Tally the lines in the items below that contain the string "width". Give only the number.
[Material for the task start]
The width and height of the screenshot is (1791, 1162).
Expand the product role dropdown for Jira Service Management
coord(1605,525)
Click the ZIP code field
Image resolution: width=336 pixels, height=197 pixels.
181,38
[Material for the task end]
* _Response to this task_: 2